Wednesday, April 24, 2002 | 9:03 a.m.

CARSON CITY -- Assemblywoman Ellen Koivisto, D-Las Vegas, author of a resolution calling for a study of medical errors in Nevada hospitals, says she can't support the recommendations of a subcommittee that wants to create a statewide registry of the errors.

"I don't think John Yacenda (chairman of the subcommittee) had a real understanding of medical errors," Koivisto said.

She complained the plan would create a new state bureaucracy and that the registry would only gather dust.

After a five-month study, Yacenda's subcommittee suggested establishing an "anonymous, voluntary, password-protected, standardized incident reporting system and registry" on the Internet.

The system would track adverse events and "near misses" attributable to errors in dentistry, medicine, nursing and pharmacy. It would permit the public to view the voluntary reporting system.

The subcommittee recommended allocating more money for the state Bureau of Licensure and certification to conduct annual reviews of hospitals to look at patient safety issues.

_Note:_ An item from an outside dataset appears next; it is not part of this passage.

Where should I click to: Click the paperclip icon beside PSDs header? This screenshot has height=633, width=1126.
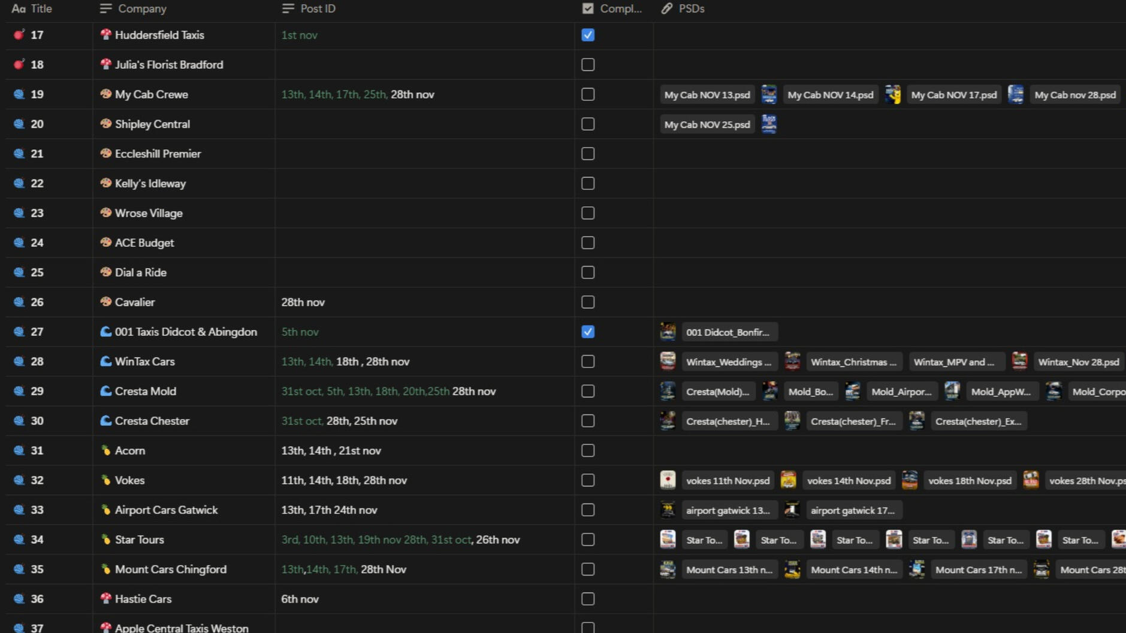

Yacenda's report was presented Tuesday to the Legislative Committee on Health Care, which will decide later whether to go forward with the recommendations.

Koivisto, when she sponsored the study resolution in the 2001 Legislature, envisioned the hospitals submitting a confidential standard report. The data would go to departments at UNLV and UNR that analyze that type of data. The departments would try to detect trends and make recommendations to hospitals on how to avoid such problems in the future.

The information would be used to correct practices and not to punish hospitals, Koivisto said. And it would not be used in any malpractice lawsuits.

"We know things happen," Koivisto said. "But we don't have any way to track it to fix some of the issues in the system."

She also criticized another recommendation that called for certain information be supplied to a patient when he or she is admitted to a medical facility. That's already being done, said Koivisto, who is chairman of the Assembly Committee on Health and Human Services.

The Yacenda subcommittee encouraged the University and Community College system to make nursing programs a top priority during the next biennium. It also recommended a statewide surveillance system be created to monitor medical errors.

Koivisto said any reporting system should be confidential. The hospitals, she said, would not make the reports if they knew they would be made public.

Koivisto said each hospital has its own safety committee that reports errors. The purpose of having them file a standardized report would be "to find problems that can be fixed."

The resolution sponsored by Koivisto said at least 44,000 people die each year in hospitals nationwide from preventable medical errors. It said establishing a reporting system is "an effective way to improve the safety of patients in this state."

Koivisto said similar reporting systems are being used in other states. "It would be nice if Nevada is not dead last" in starting one of these system, she said.